Где-то шла жестокая война, а у нас было спокойно и тихо. Изредка с застав приводили афганских дехкан, случайно забредших через границу в поисках пропавшей овцы или коровы, а то и просто навещавших родственников. Никто из них не признавал границы, которая пролегала по бурной, но мелководной реке Пяндж, – спокойно топали по вспаханной полосе отчуждения. Дехкан допрашивали и, как правило, отпускали.

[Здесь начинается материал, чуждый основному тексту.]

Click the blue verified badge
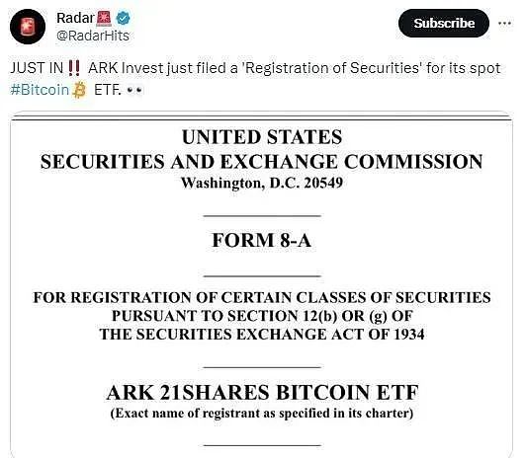Viewport: 525px width, 458px height. coord(123,18)
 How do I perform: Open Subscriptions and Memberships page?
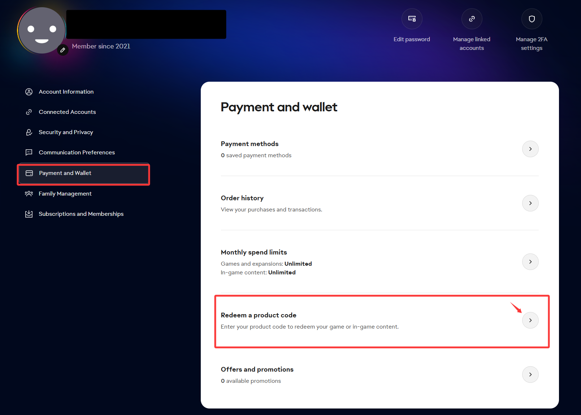tap(81, 214)
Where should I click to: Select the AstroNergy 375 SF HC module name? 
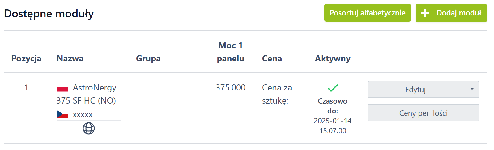point(87,94)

Правда, помню, как во время просмотра фильма – просмотры бывали по субботам, фильмы часто повторялись, но всё равно собирали почти всех обитателей комендатуры – в зал влетел дежурный офицер и скомандовал: «В ружьё!» Сразу загрохотали стулья, и зал почти опустел. Потом оказалось, что из камеры, обыкновенно пустовавшей и время от времени служившей гауптвахтой, сбежал доставленный днем нарушитель границы. Он почему-то показался подозрительным и был задержан до утра для дальнейших допросов и выяснения личности, что было весьма сложно, потому что документов у дехкан вообще не имелось. Кажется, его так и не поймали, и по комендатуре пополз шепот – шпион! Уж не знаю, так ли на самом деле, но нам нравилось думать, что шпион.